In pochi mesi, la tradizionale ottimizzazione per i motori di ricerca (SEO) ha ceduto il passo a nuovi modelli pensati per l’interazione con l’intelligenza artificiale. Come riportato da Primaonline, si chiamano AEO (Answer Engine Optimization), GEO (Generative Engine Optimization) e AIO (Artificial Intelligence Optimization), e rappresentano l’adattamento dei contenuti digitali non più alle logiche dei motori classici come Google, ma agli algoritmi dei nuovi motori conversazionali basati su modelli linguistici di grandi dimensioni (LLM).
Il cambiamento è stato accelerato dall’introduzione di funzionalità come gli AI Overviews, attivi su Google, che rispondono direttamente alle domande degli utenti sintetizzando le informazioni disponibili online, riducendo la necessità di cliccare sui link nei risultati. Secondo dati riportati dal New York Post, il 69% delle ricerche di notizie su Google oggi si conclude senza clic su alcun sito esterno. Solo un anno fa la percentuale era del 56%. Il traffico verso i siti editoriali è sceso da 2,3 miliardi a meno di 1,7 miliardi di visite, con un impatto diretto su editori, brand e creatori di contenuti.
La SEO, pensata per favorire la visibilità nei risultati tradizionali, non è più sufficiente. Le nuove tecniche di ottimizzazione rispondono alla necessità di essere citati come fonti autorevoli dai modelli generativi, che producono contenuti invece di limitarli a elencare. Con l’AEO, l’obiettivo è adattarsi ai motori di risposta, cioè sistemi in grado di fornire risposte complete, evitando all’utente la navigazione verso siti esterni. La GEO mira invece a strutturare i contenuti in modo che siano leggibili, affidabili e pronti per essere rielaborati dall’intelligenza artificiale. L’AIO, infine, punta sull’autorevolezza, sulla firma riconoscibile e sulla provenienza certa dell’informazione, elementi che aumentano la probabilità che un contenuto venga scelto dall’AI.
In questo scenario emergono piattaforme alternative come Comet, sviluppata da Perplexity, che integra capacità generative e propone una navigazione orientata alla risposta, basata su fonti tracciabili e riassunti contestualizzati. Comet ha già raccolto 165 milioni di dollari da investitori come Jeff Bezos e punta a sostituire Google non solo nella funzione di ricerca, ma anche come porta d’accesso al web.

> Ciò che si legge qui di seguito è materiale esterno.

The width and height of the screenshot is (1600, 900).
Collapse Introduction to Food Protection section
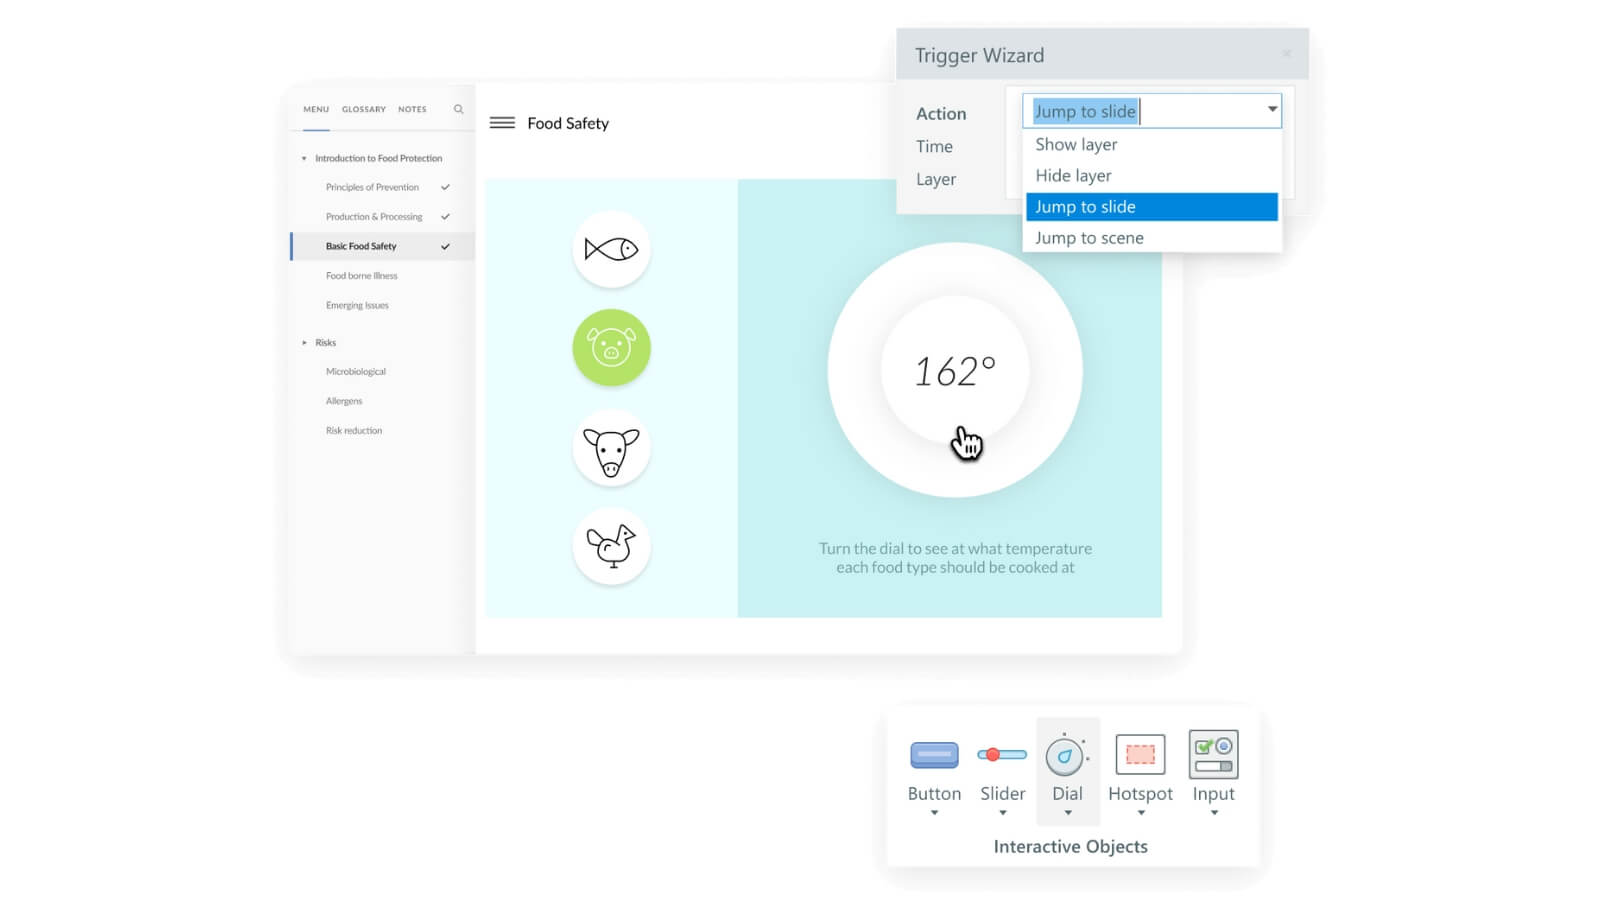click(x=304, y=158)
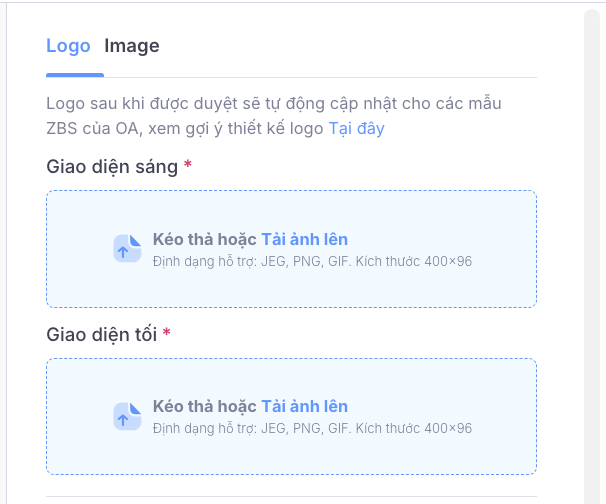Click 'Kéo thả hoặc' text in light dropzone

[205, 239]
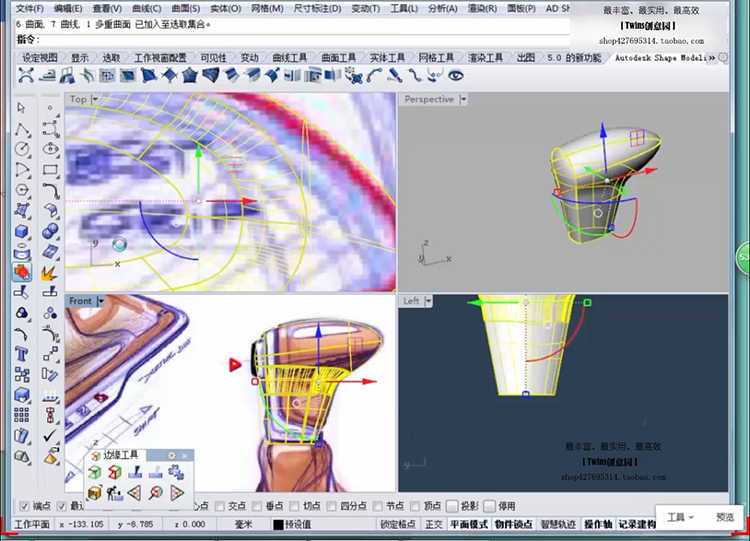This screenshot has width=750, height=541.
Task: Toggle the 端点 (End) osnap checkbox
Action: click(x=25, y=506)
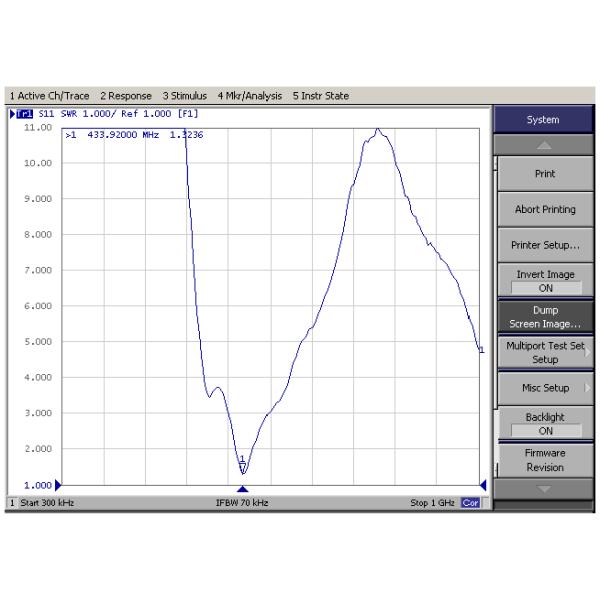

Anche OpenAI sta lavorando a un proprio browser con ChatGPT integrato, progettato per trattenere le ricerche e le interazioni all’interno dell’ecosistema aziendale. Per le aziende editoriali, questo rappresenta un cambio radicale: non si tratta più di farsi trovare, ma di essere scelti dall’AI, che decide quali fonti mostrare, citare o sintetizzare.
Il nuovo paradigma porta con sé sfide anche sul piano dell’affidabilità. Studi condotti dall’Università di Zurigo hanno rilevato che la disinformazione generata dall’intelligenza artificiale è spesso percepita come più credibile rispetto a quella prodotta da esseri umani. Il rischio di errori, distorsioni o informazioni inventate impone nuove cautele nella produzione e nella verifica dei contenuti.